§ **Problem description**: As the answer, give a copy of each line below that includes the word "pixels".

§ **Task input**:

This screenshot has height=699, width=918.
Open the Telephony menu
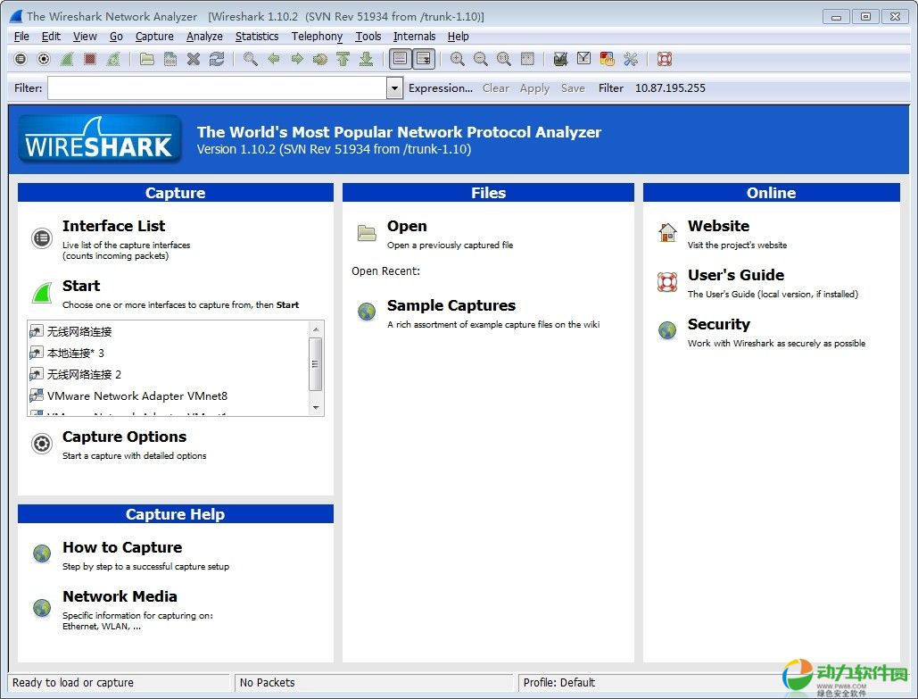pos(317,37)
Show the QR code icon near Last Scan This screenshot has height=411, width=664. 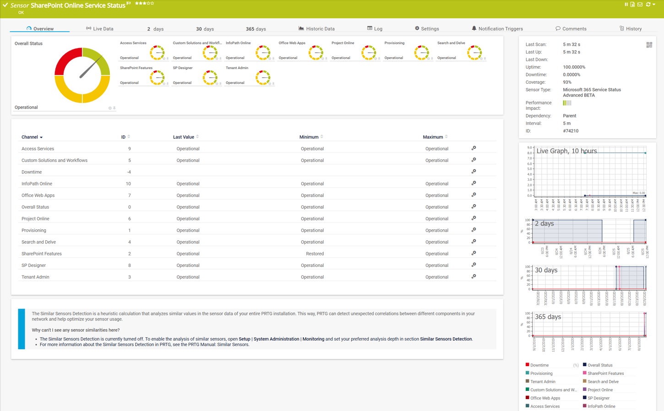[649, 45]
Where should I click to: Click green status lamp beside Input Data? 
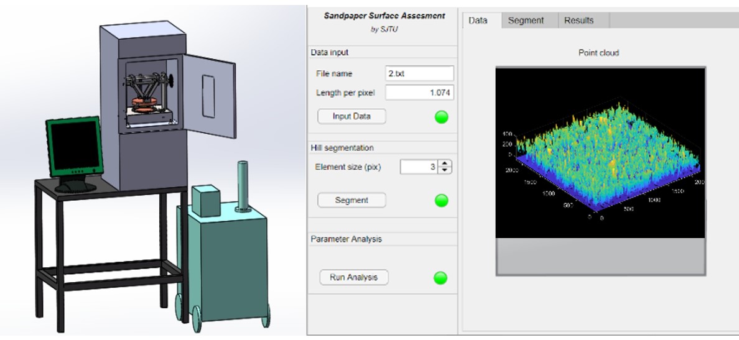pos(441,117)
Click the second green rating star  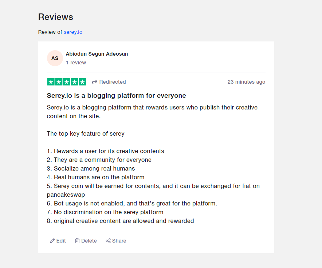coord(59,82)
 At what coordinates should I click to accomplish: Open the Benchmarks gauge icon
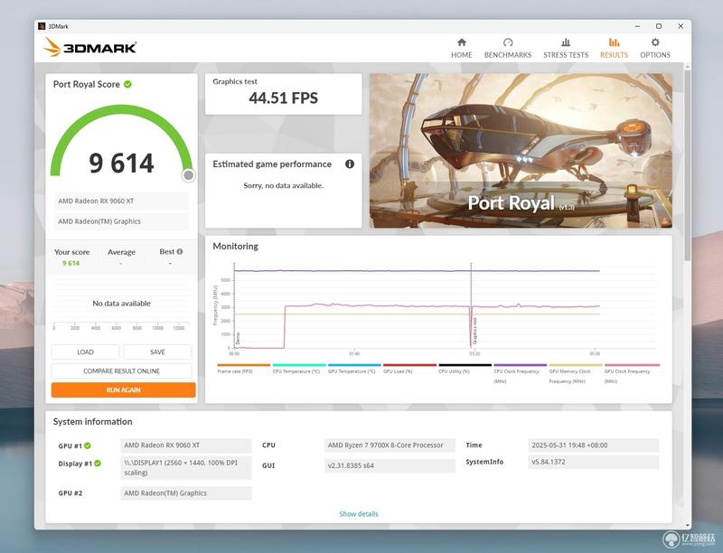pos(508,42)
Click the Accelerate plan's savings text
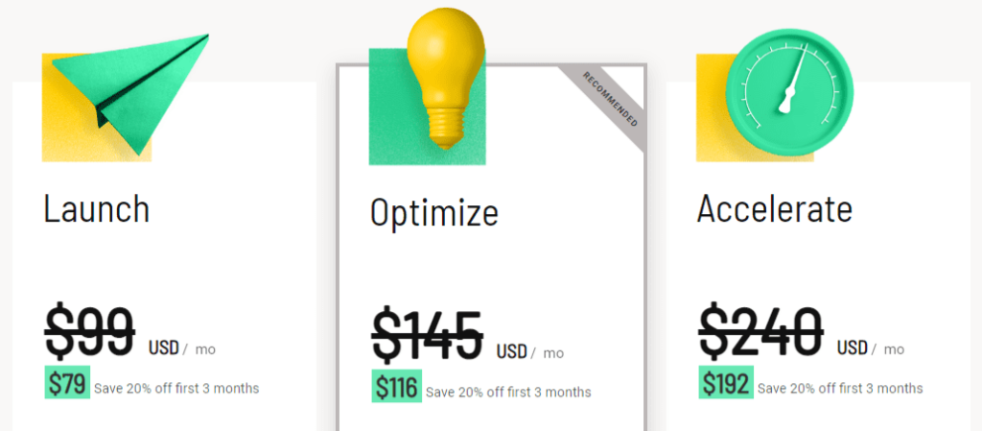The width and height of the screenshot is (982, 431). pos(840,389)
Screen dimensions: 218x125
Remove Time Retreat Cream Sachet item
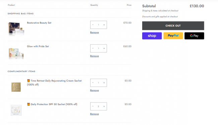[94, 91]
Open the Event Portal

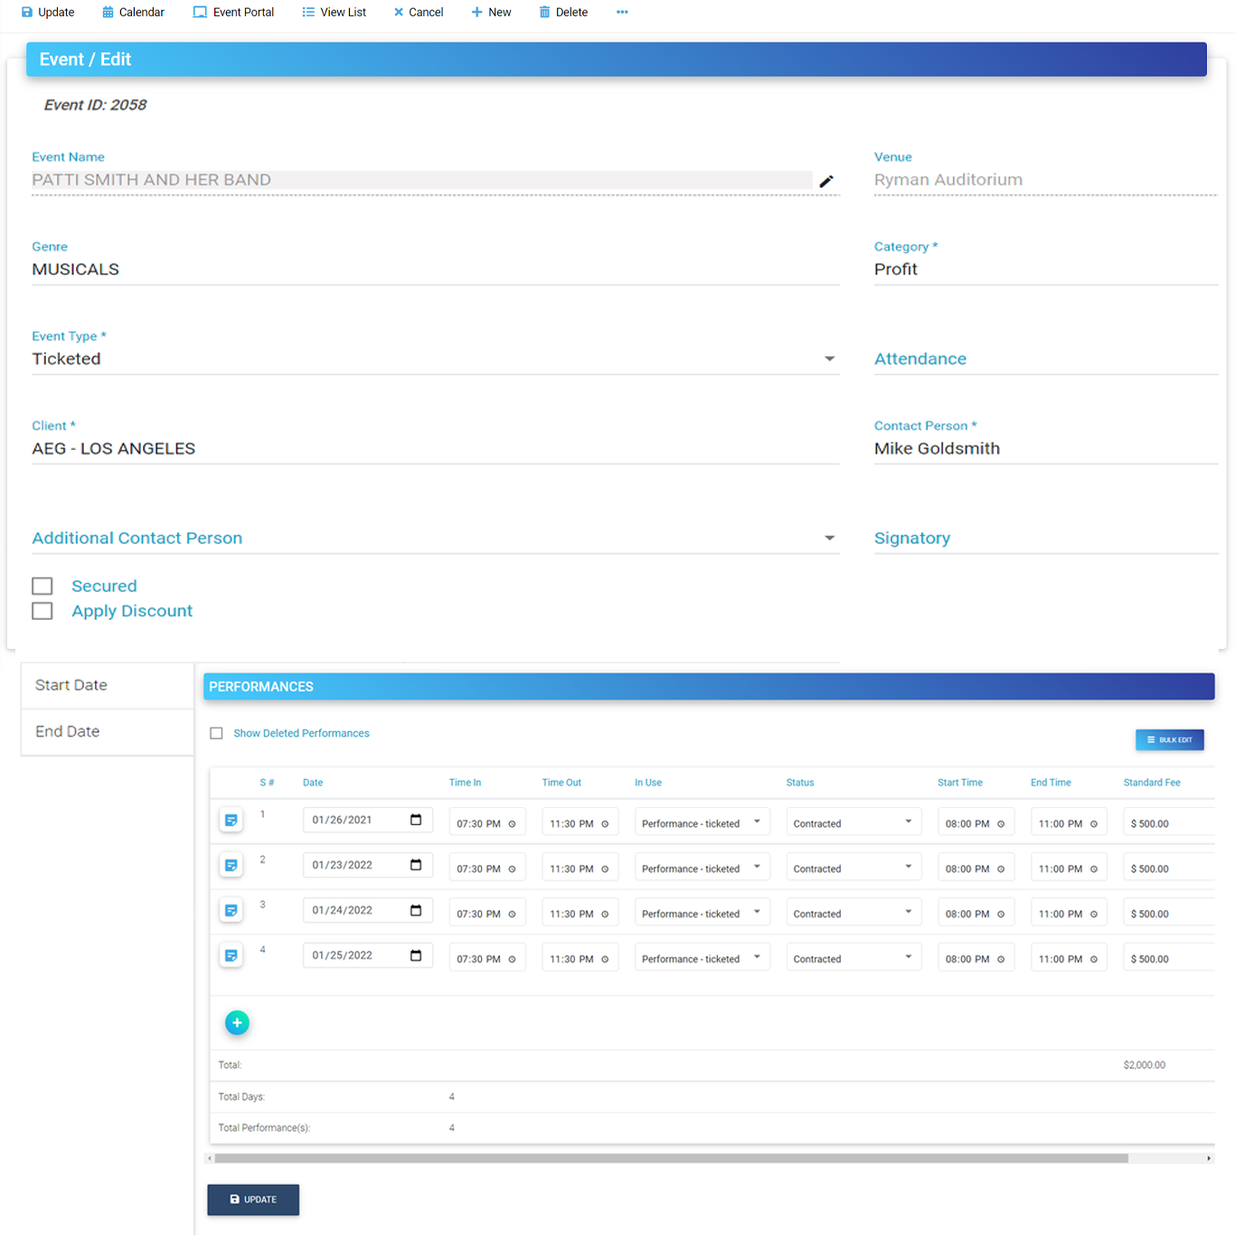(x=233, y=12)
...
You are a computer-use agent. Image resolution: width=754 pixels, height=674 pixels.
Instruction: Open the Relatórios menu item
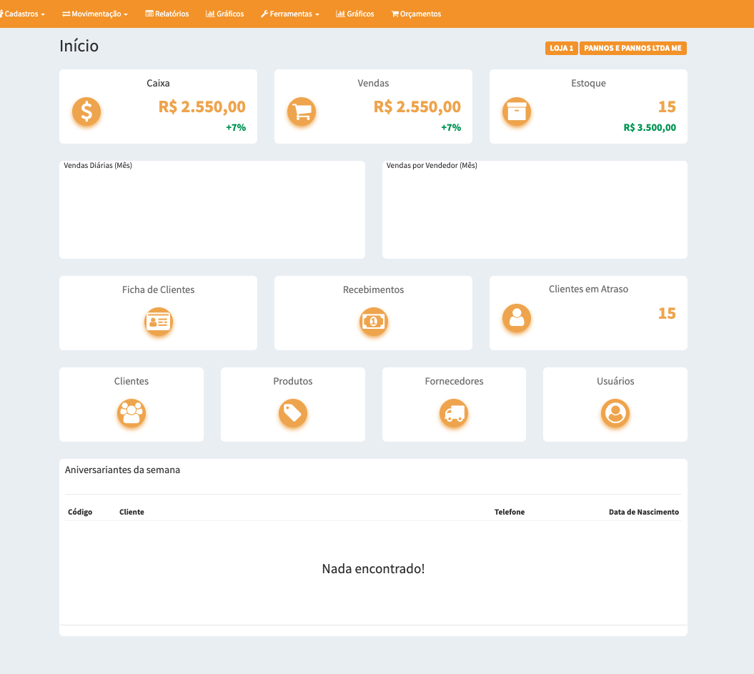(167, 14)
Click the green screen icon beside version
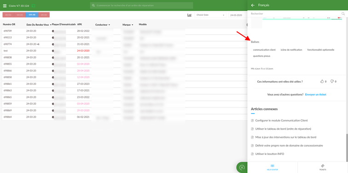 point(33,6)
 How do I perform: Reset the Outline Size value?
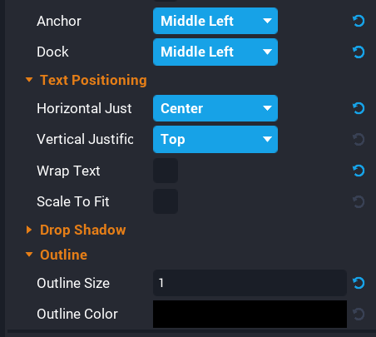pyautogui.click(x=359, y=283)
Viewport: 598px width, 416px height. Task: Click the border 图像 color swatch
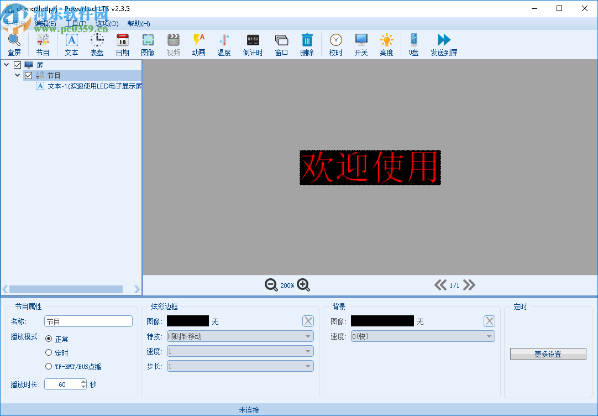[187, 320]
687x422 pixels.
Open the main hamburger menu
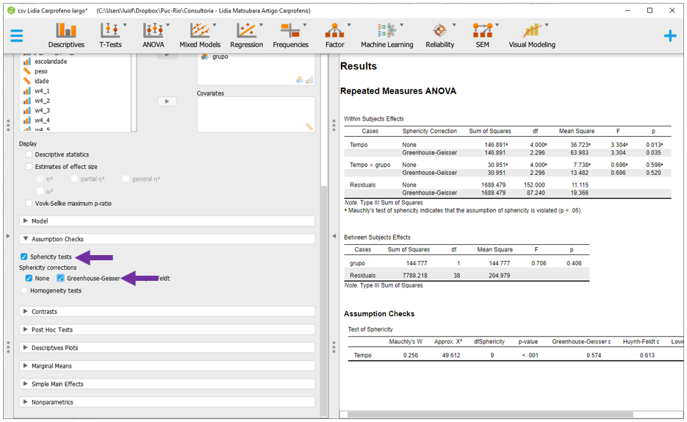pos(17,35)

§ **Response for this exercise**:
You are a computer-use agent. Image resolution: width=754 pixels, height=674 pixels.
687x422 pixels.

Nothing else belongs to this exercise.